Avant d’en venir à la destruction totale de la prairie, si l’on peut supprimer les causes qui la ruinent insensiblement, ainsi qu’on vient de le dire, enfin si la mousse l’a gagnée, si les joncs se sont multipliés, il est facile, après l’exsiccation assurée, de détruire les mousses &c. ; toute espèce de cendre que l’on répand largement, & dont on couvre le sol produisent cet effet ; la chaux éteinte à l’air, ainsi que le plâtre réduit en poudre, obtiennent le même succès. Il ne faut pas une aussi grande quantité de chaux que de plâtre, & la mesure pour l’un comme pour l’autre est que la superficie du terrain paroisse blanche. Ces trois substances agissent sur les mousses & plantes marécageuses par les sels alcalis qu’elles contiennent. On doit les répandre sur la prairie à l’entrée de l’hiver. La chaux en poudre est la plus active ; après elle les cendres, sur-tout si elles n’ont pas été lessivées.

II. De la destruction des prairies épuisées.

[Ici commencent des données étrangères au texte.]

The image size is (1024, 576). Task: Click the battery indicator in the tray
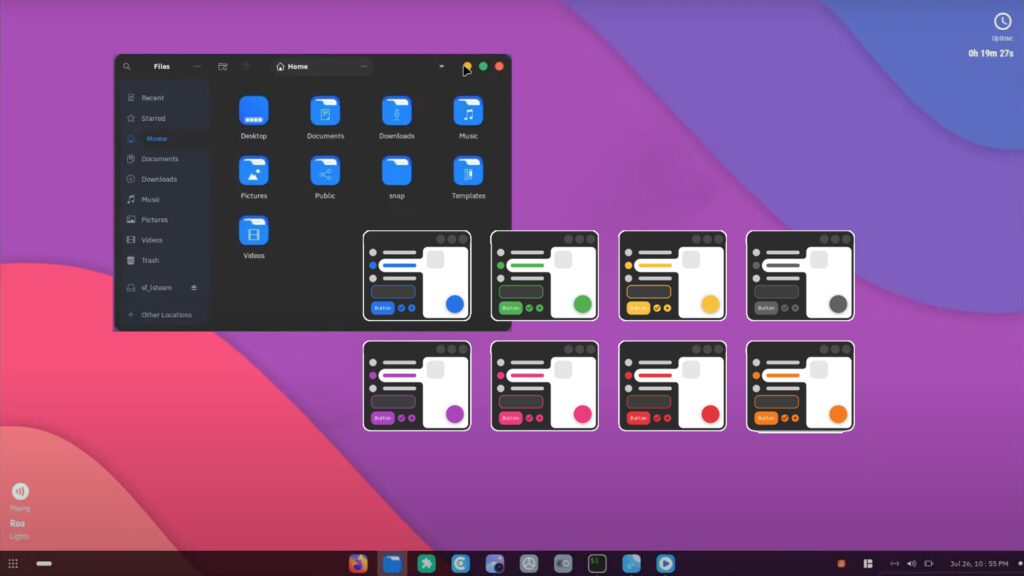pos(928,563)
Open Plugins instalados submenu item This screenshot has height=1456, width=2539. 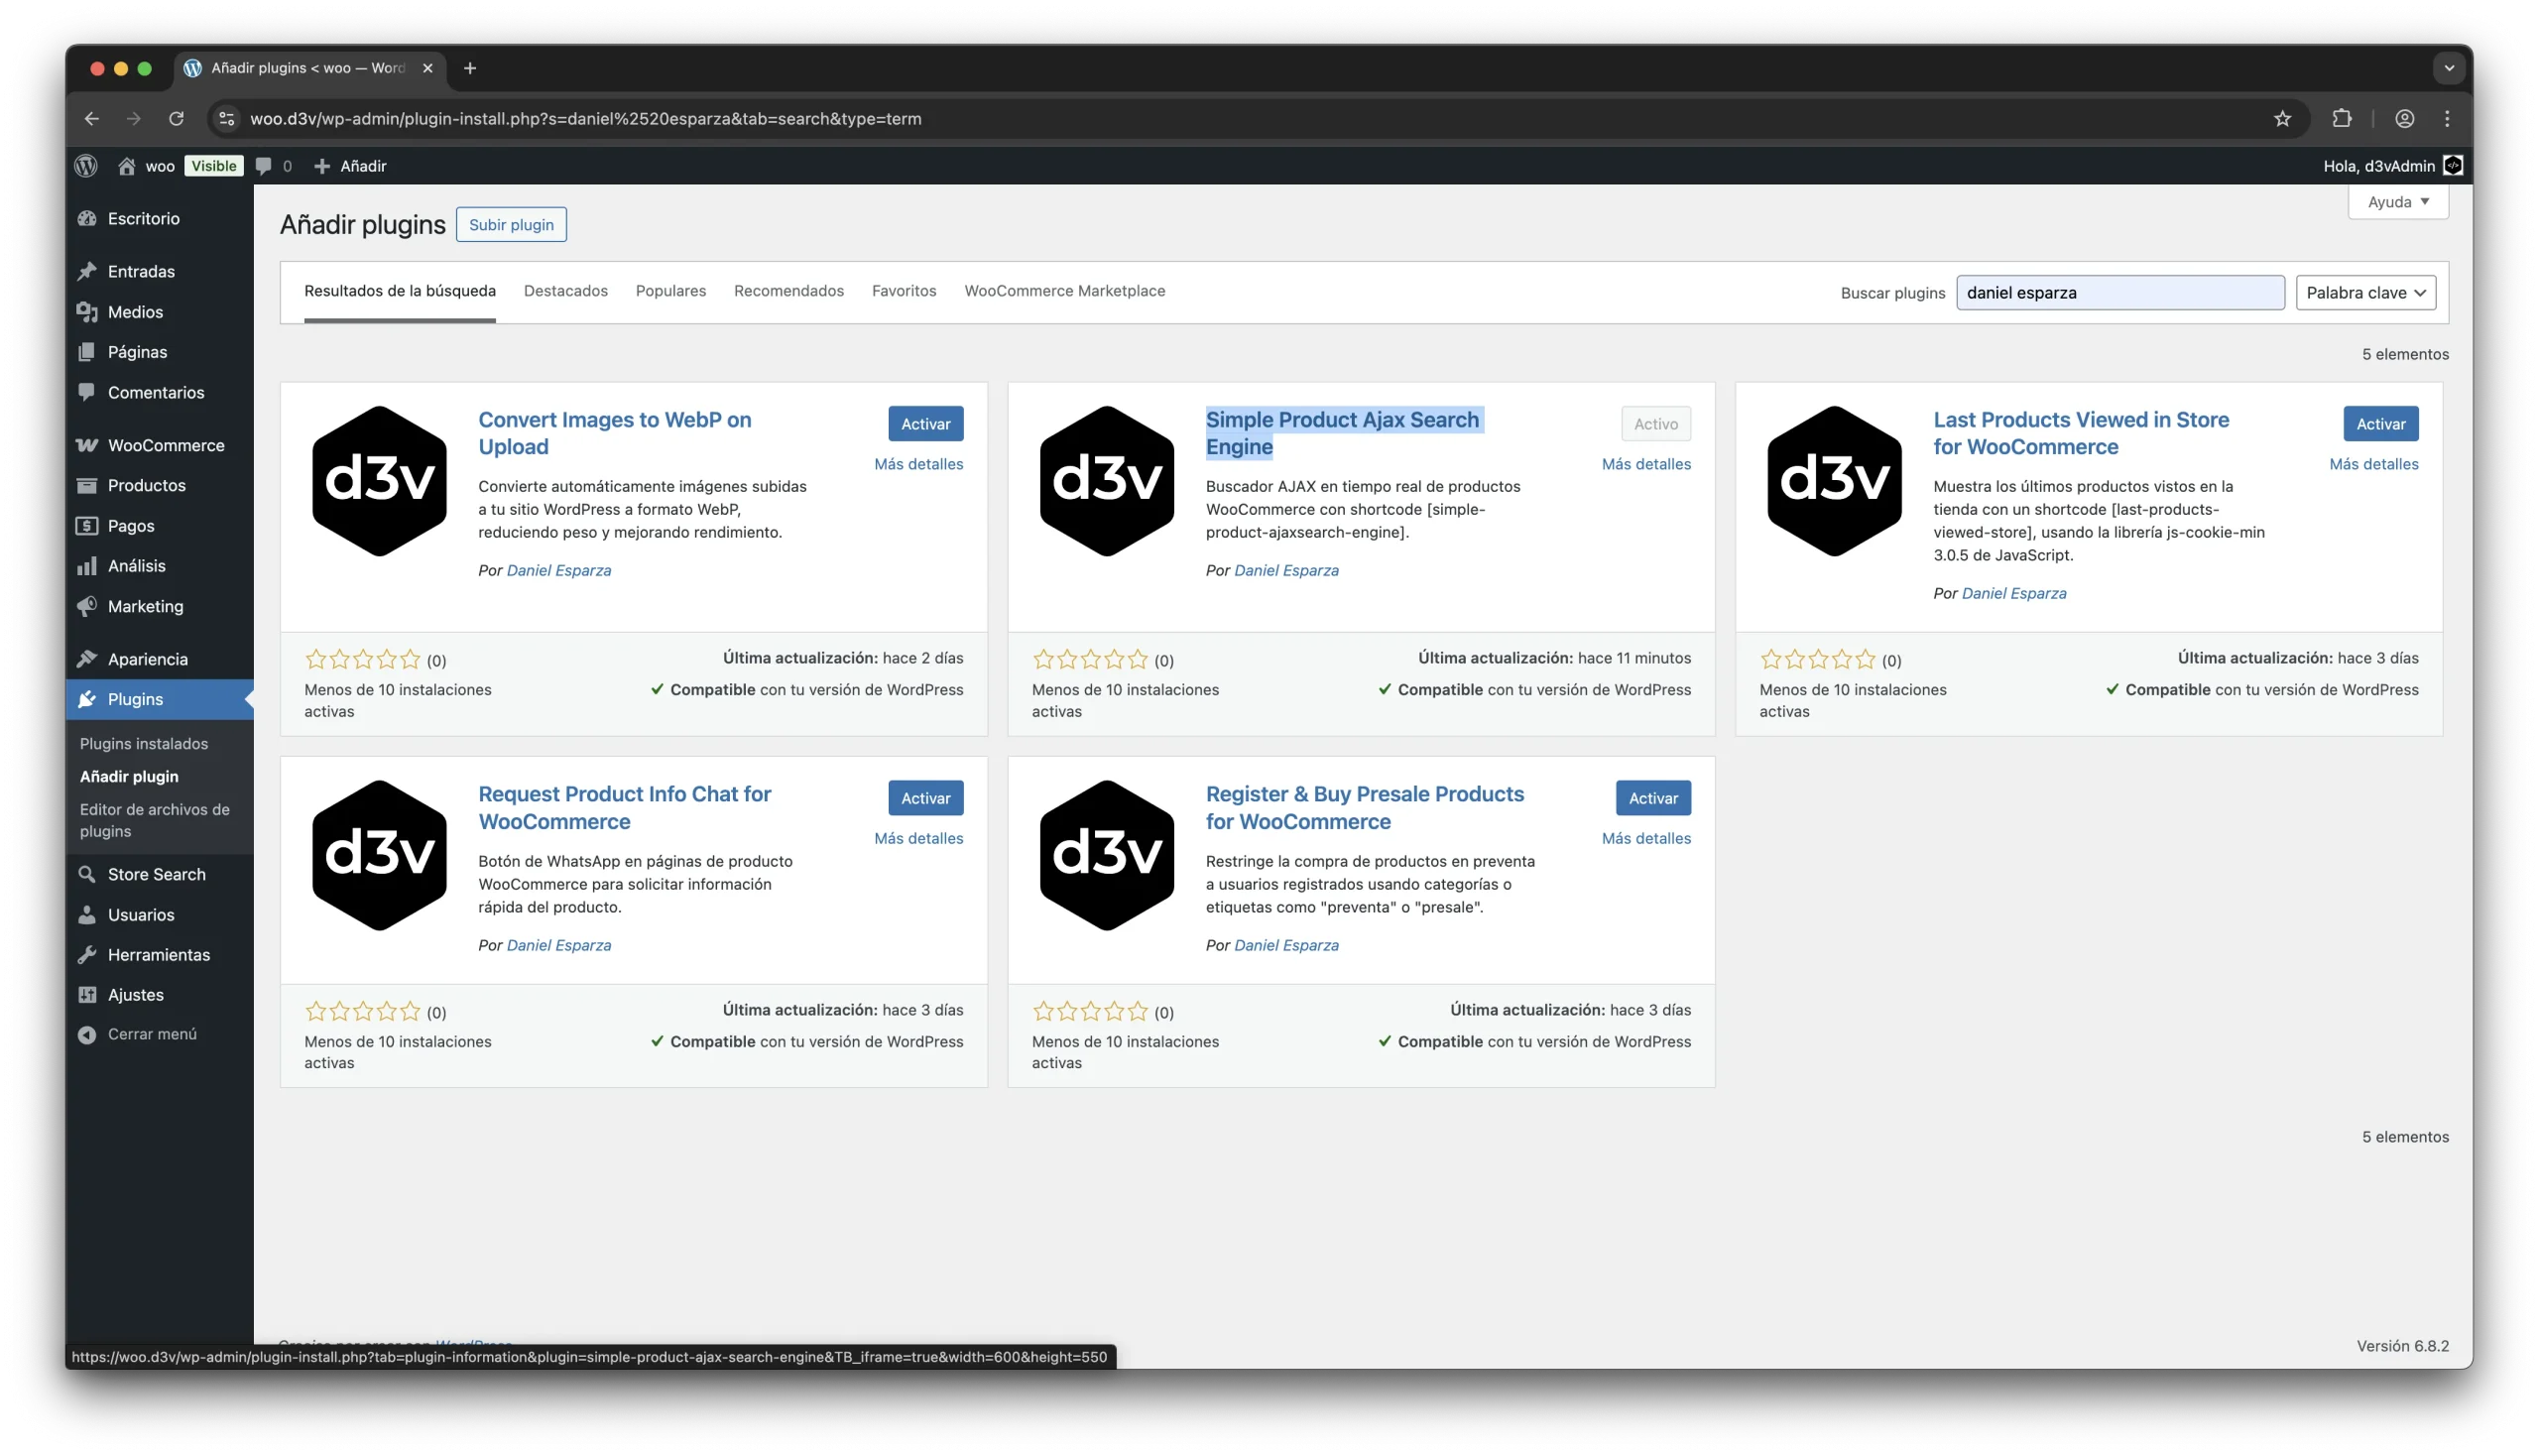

Les prairies s’épuisent lorsque l’on laisse gagner les herbes étrangères, & parasites : toutes les grosses plantes telles que la bardane, la consoude, l’orvale, &c., se multiplient à l’excès, étendent dans la circonférence de leurs tiges, des feuilles amples qui restent couchées sur le sol, & par conséquent étouffent les graminées sur lesquelles elles reposent. Toutes les espèces de mousses sont pour le moins aussi pernicieuses, parce qu’elles gagnent de proche en proche, tapissent la superficie du sol & privent le collet & les racines des bonnes plantes de l’influence de l’air.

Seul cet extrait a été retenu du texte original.